Ex-CIA Chief Who Wrote Hunter Biden Laptop Letter Still Has 'Suspicions About a Russian Role'

A coauthor of the statement 51 former intel officials wrote casting doubt on the Hunter Biden story in 2020 testified to Congress that he still had “suspicions” that Russia had involvement in the story’s publication, according to a congressional report published Wednesday.

Former CIA Acting Director Michael Morell said that while he would have worded the statement “differently” because “we now know the emails are authentic,” he still stands by his concerns about Russia, according to the report.

The report provided an “interim” update on investigative work by the House Judiciary Committee, House Intel Committee, and Weaponization of the Federal Government Select Subcommittee.

It showed the below exchange between Morell and the committees:

Q. And, as you sit here today, do you believe the Russians were involved in the Hunter Biden laptop matter?

A. I don’t know. I mean, I still have suspicions, Congressman.

Q. Would you organize such a letter today knowing what you know now?

A. I would have to write it differently because we now know the emails are authentic, right? So you couldn’t say anymore we don’t know whether it’s information or disinformation. But I still have suspicions about a Russian role in these emails getting to The New York Post.

The committees also asked Morell if then-Director of National Intelligence John Ratcliffe’s public and unequivocal objection to the Russia angle had any influence on him as he sought to draft the statement and garner signatures for it.

“No,” Morell replied.

WASHINGTON, DC - JANUARY 12: Michael Morell, former acting director of the CIA , prepares to testify to a House Armed Services Committee on Capitol Hill, January 12, 2016 in Washington, DC. The committee heard testimony from an outside view on the U.S. Strategy for Iraq and Syria and the Evolution of Islamic Extremism. (Photo by Mark Wilson/Getty Images)

Michael Morell, former acting director of the CIA , prepares for a testimony, January 12, 2016, in Washington, DC. (Mark Wilson/Getty Images)

The report stated, “Rather than give the then-Director of National Intelligence’s statement credence or at least a modicum of deference, Morell rejected it wholesale.”

The report gave a 65-page in-depth look at behind-closed-doors testimonies and private communications among the former officials and the Biden campaign regarding the statement, which Politico ultimately published two weeks before the 2020 presidential election.

The statement claimed without evidence that the New York Post’s story about the Biden family, written by now-Breitbart News Political Editor Emma-Jo Morris, “had all the classic earmarks of a Russian information campaign.”

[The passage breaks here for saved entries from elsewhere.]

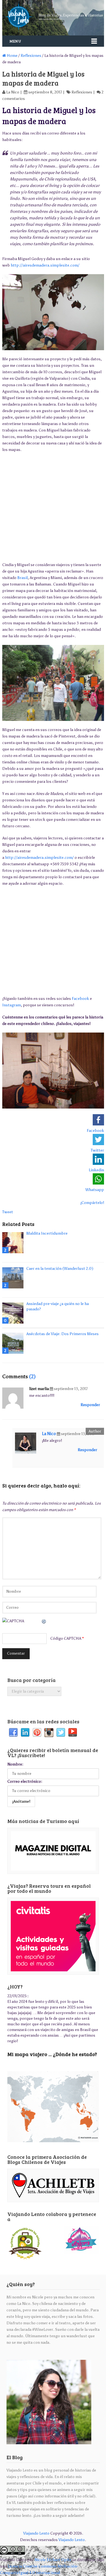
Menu (15, 41)
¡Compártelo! (92, 1202)
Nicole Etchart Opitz (52, 2559)
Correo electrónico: (24, 1781)
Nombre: (15, 1764)
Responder (90, 1404)
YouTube (72, 1732)
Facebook (80, 998)
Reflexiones (31, 55)
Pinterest (37, 1732)
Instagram (11, 1005)
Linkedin (25, 1732)
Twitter (60, 1732)
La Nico (12, 92)
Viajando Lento (36, 2533)
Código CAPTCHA (65, 1638)
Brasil (22, 577)
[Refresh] (44, 1621)
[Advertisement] (53, 507)
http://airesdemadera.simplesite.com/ (45, 265)
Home (12, 55)
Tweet (7, 1212)
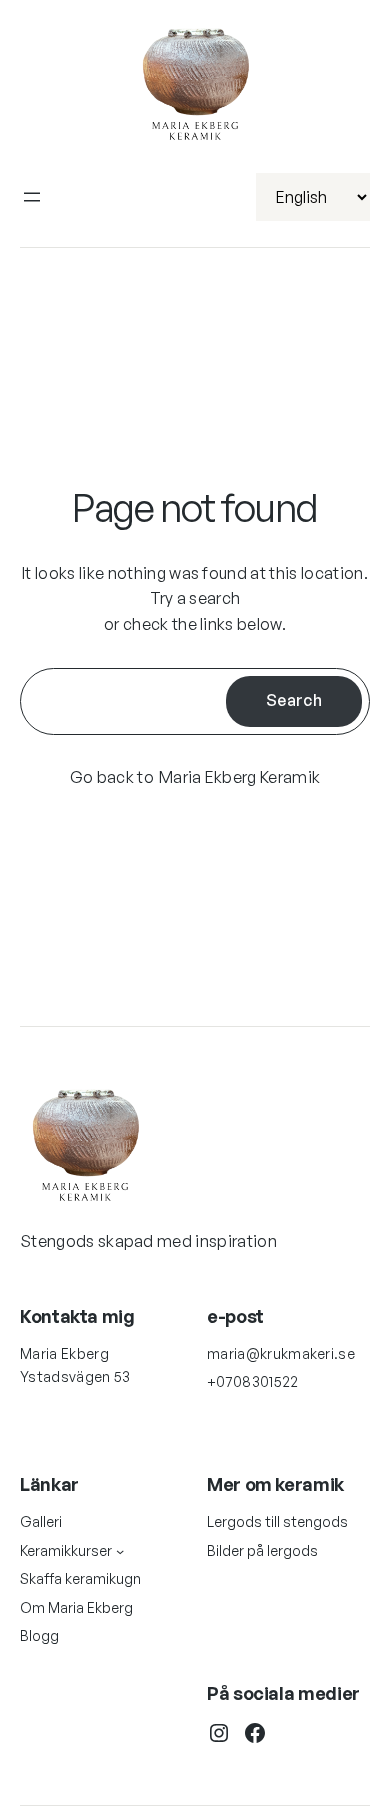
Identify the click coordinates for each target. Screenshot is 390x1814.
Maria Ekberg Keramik (239, 777)
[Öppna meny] (32, 197)
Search (294, 700)
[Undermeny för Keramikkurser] (120, 1551)
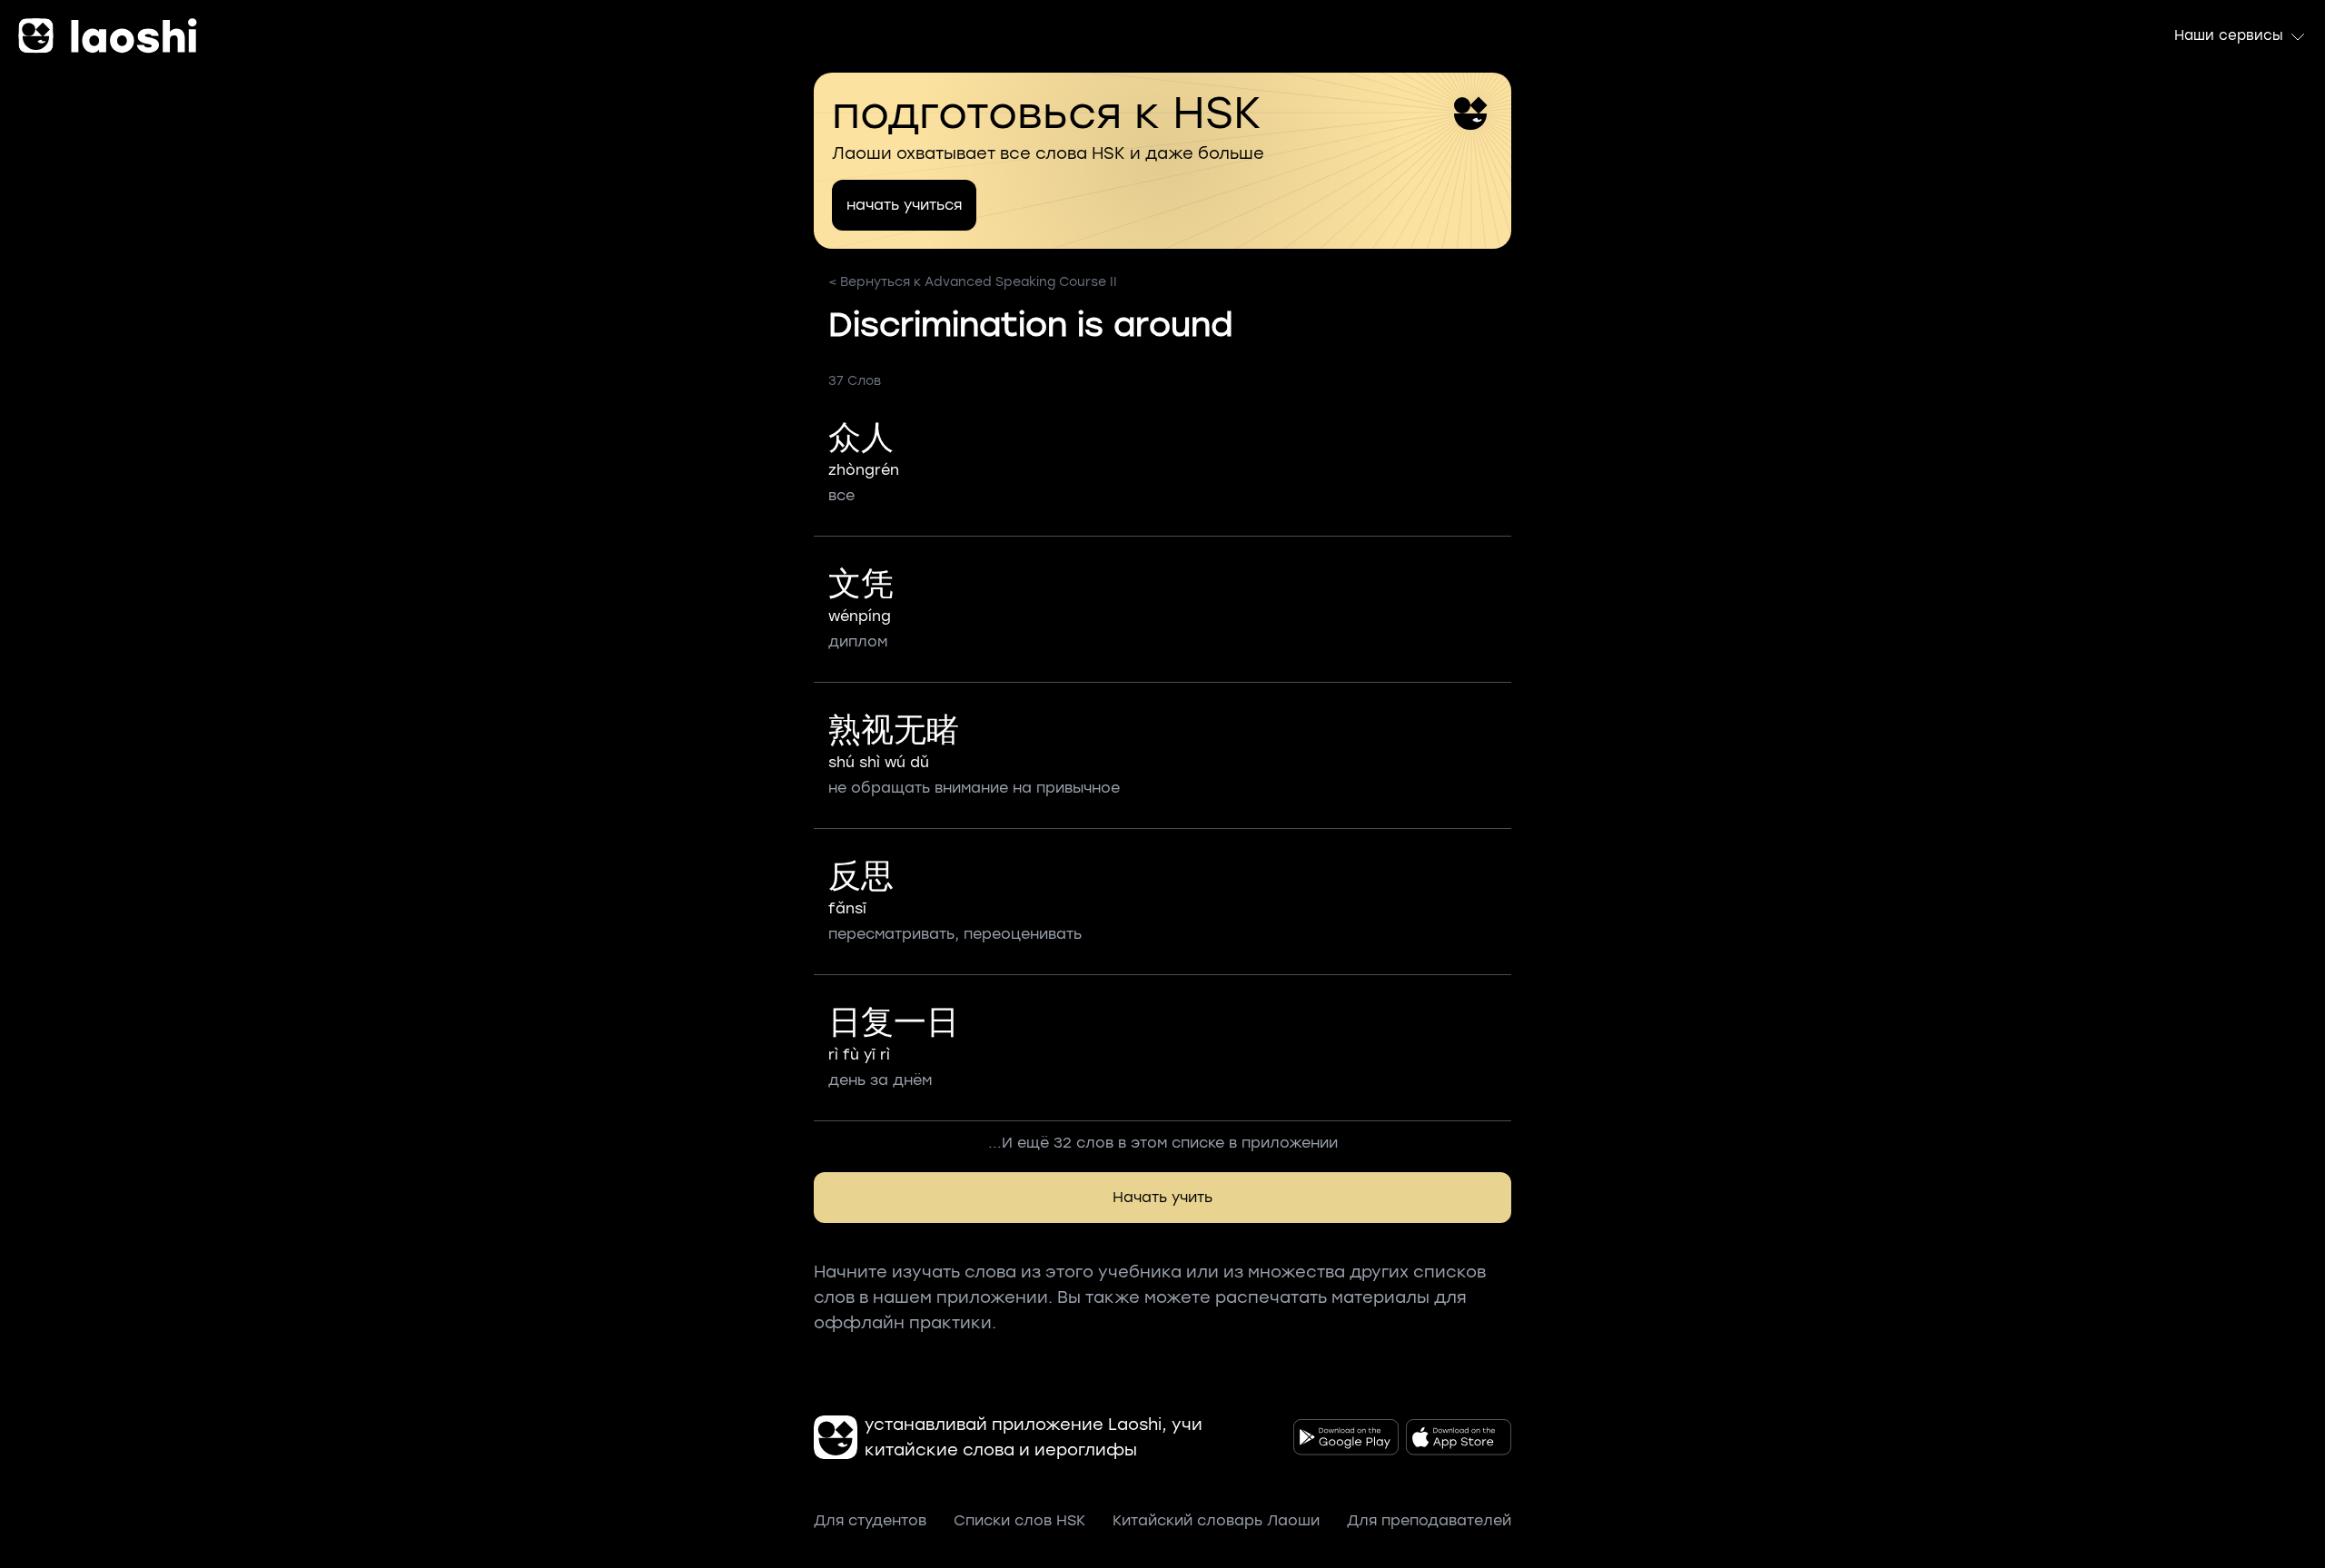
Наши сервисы (2228, 35)
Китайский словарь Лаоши (1216, 1520)
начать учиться (904, 204)
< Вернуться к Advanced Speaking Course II (972, 282)
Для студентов (870, 1520)
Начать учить (1162, 1197)
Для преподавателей (1429, 1520)
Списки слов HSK (1019, 1520)
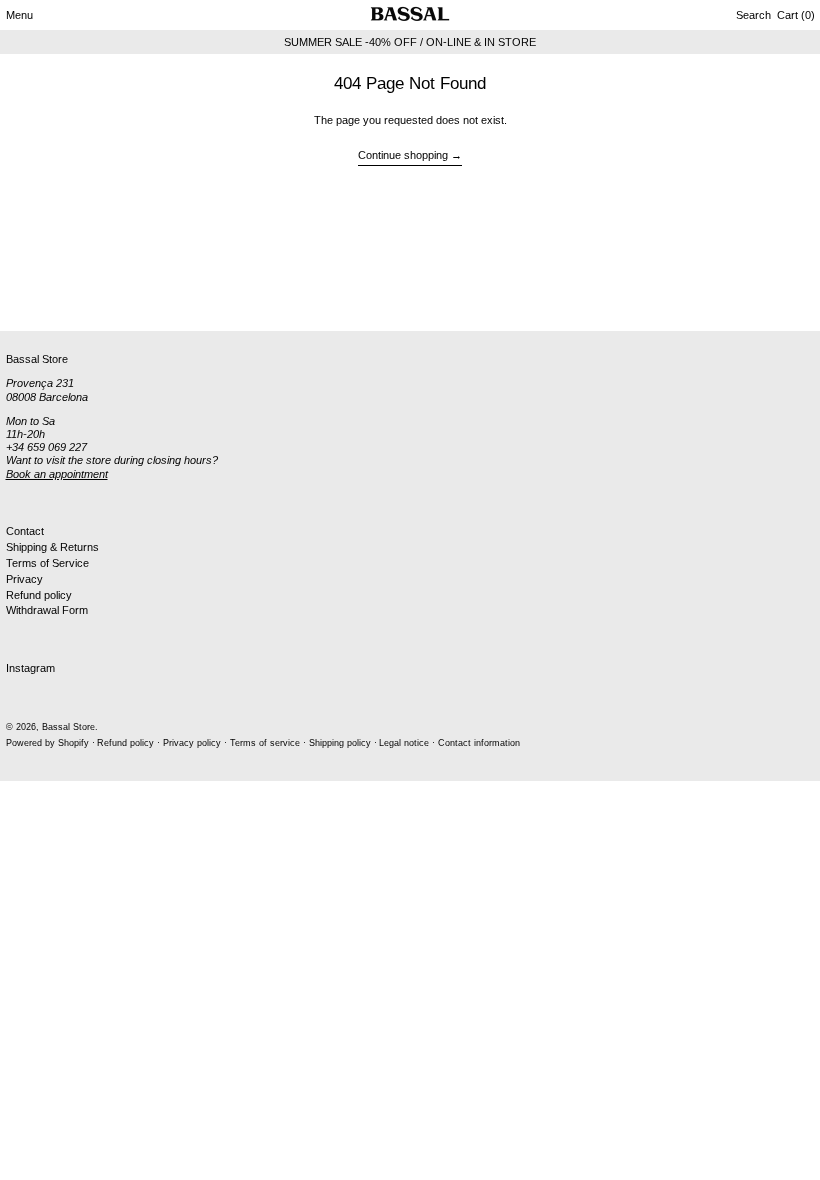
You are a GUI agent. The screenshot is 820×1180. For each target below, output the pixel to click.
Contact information (479, 743)
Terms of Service (47, 563)
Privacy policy (192, 743)
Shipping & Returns (52, 547)
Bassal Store (68, 727)
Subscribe (30, 298)
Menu (19, 15)
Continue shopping (403, 155)
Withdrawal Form (47, 610)
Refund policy (39, 595)
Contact (25, 531)
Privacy (24, 579)
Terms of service (265, 743)
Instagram (30, 668)
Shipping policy (340, 743)
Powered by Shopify (47, 743)
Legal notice (404, 743)
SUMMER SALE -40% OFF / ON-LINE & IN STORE (410, 42)
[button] (753, 15)
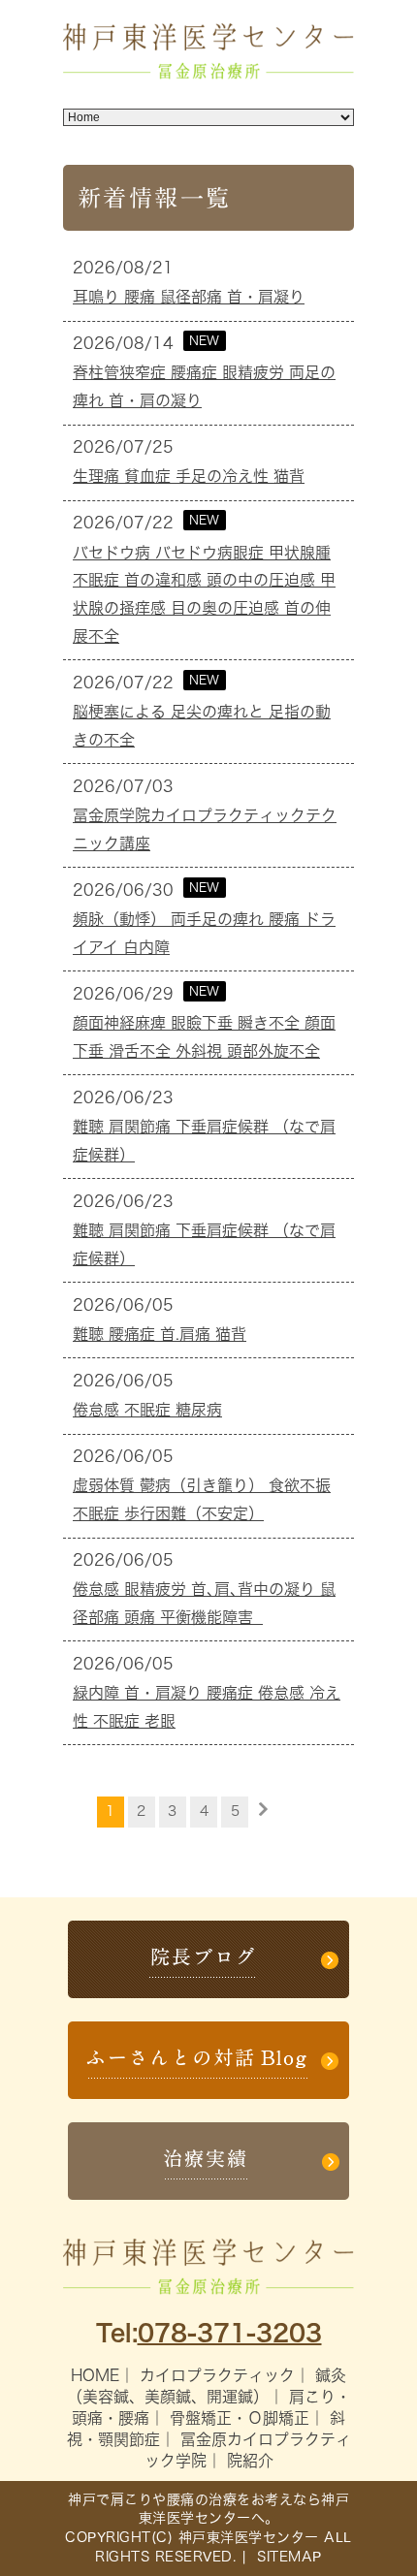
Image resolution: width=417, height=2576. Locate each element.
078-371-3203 (230, 2332)
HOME (95, 2375)
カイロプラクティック (217, 2375)
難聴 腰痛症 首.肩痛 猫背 (159, 1334)
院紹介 (250, 2460)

The Post’s story gave a damning account of the Biden family’s business dealings based on emails the Post uncovered from Hunter’s laptop, which he had abandoned at a computer store. Many legacy media outlets later agreed the laptop was real, the committees’ report pointed out.

Furthermore, the intelligence community itself also had an interest in the laptop as early as 2019 to the point that the FBI subpoenaed it from the computer store as part of a federal investigation into Hunter, Fox News first revealed. CBS later corroborated the contents of the laptop that had specifically been given to the FBI.

Morell nevertheless seized on then-swirling questions about the laptop’s authenticity, which had stemmed in part from social media’s aggressive suppression of the Post’s story when it first came out.

The ex-CIA chief explicitly asked his fellow former intelligence community peers to sign on to a statement for what he said were two reasons: to convey their purported concerns about Russia’s involvement in the story and to help then-candidate Joe Biden win the election, according to the committees’ report.

Emails in the report show that Morell sought to “rush” approval from the CIA for the statement to provide Biden with a “talking point” ahead of the final presidential debate.

Confronted about the story during the final presidential debate, Biden indeed relied on the statement to refute the Post’s story.

The report also revealed that an active employee at the CIA allegedly had a role in obtaining at least one signature on the statement.

“On November 3, 2020, the American people went to the polls to elect the president of the United States with the false impression that Hunter Biden’s laptop was Russian disinformation,” the committees wrote, adding that the U.S. “is witnessing in real time the growth of a censorship industrial complex.”